HOW TO COMPLETE THIS TASK: Wherever the word "will" occurs in the listing, copy the whole line.

----

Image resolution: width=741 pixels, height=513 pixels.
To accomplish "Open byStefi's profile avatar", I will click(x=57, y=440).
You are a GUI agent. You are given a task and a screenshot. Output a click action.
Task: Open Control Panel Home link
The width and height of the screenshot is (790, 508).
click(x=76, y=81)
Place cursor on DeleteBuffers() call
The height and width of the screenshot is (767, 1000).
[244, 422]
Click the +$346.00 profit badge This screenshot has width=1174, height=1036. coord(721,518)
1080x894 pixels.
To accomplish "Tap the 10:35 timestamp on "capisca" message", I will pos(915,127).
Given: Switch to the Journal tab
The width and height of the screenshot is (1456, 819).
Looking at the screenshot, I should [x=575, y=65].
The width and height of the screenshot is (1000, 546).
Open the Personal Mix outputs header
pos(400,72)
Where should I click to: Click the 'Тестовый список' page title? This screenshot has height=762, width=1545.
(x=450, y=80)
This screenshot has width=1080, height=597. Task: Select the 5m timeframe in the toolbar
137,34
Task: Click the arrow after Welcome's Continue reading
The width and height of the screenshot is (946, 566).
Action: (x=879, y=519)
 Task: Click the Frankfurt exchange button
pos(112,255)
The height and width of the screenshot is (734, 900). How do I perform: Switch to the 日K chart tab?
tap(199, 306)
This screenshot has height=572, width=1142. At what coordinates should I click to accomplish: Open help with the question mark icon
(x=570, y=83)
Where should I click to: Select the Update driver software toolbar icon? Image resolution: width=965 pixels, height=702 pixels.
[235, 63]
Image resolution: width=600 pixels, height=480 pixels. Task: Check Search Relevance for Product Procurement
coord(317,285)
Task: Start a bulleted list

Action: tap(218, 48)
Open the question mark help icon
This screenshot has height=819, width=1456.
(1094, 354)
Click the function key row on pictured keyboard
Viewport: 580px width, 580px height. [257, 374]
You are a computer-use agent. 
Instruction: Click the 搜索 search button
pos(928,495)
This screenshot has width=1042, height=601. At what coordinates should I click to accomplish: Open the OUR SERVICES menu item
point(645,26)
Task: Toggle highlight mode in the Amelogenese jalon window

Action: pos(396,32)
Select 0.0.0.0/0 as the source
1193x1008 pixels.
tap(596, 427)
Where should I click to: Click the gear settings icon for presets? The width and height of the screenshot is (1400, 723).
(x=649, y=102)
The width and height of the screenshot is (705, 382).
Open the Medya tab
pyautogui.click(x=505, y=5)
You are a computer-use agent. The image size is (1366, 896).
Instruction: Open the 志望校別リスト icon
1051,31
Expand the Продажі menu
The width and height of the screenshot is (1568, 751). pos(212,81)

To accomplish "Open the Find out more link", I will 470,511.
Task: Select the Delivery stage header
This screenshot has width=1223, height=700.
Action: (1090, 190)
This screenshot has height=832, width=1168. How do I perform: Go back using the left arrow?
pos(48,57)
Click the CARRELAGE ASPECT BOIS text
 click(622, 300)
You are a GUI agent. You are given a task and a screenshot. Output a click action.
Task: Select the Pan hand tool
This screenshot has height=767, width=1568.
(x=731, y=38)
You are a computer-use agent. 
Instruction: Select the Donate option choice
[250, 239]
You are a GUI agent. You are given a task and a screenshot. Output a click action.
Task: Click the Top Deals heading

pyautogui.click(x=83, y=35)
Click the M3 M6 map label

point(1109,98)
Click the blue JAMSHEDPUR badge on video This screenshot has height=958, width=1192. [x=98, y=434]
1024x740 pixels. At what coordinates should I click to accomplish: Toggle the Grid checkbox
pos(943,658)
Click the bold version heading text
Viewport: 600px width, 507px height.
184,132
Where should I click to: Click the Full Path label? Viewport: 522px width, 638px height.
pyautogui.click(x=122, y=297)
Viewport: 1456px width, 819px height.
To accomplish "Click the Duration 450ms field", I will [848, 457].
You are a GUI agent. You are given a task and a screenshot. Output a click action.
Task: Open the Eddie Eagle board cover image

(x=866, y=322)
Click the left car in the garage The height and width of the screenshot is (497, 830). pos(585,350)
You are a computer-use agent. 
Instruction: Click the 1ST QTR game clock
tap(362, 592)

----

YOUR SOLUTION:
To accomplish "Open byStefi's profile avatar", I will click(x=57, y=440).
To accomplish "Tap the 10:35 timestamp on "capisca" message", I will pos(915,127).
To accomplish "Open the Find out more link", I will 470,511.
To accomplish "Click the Duration 450ms field", I will [848, 457].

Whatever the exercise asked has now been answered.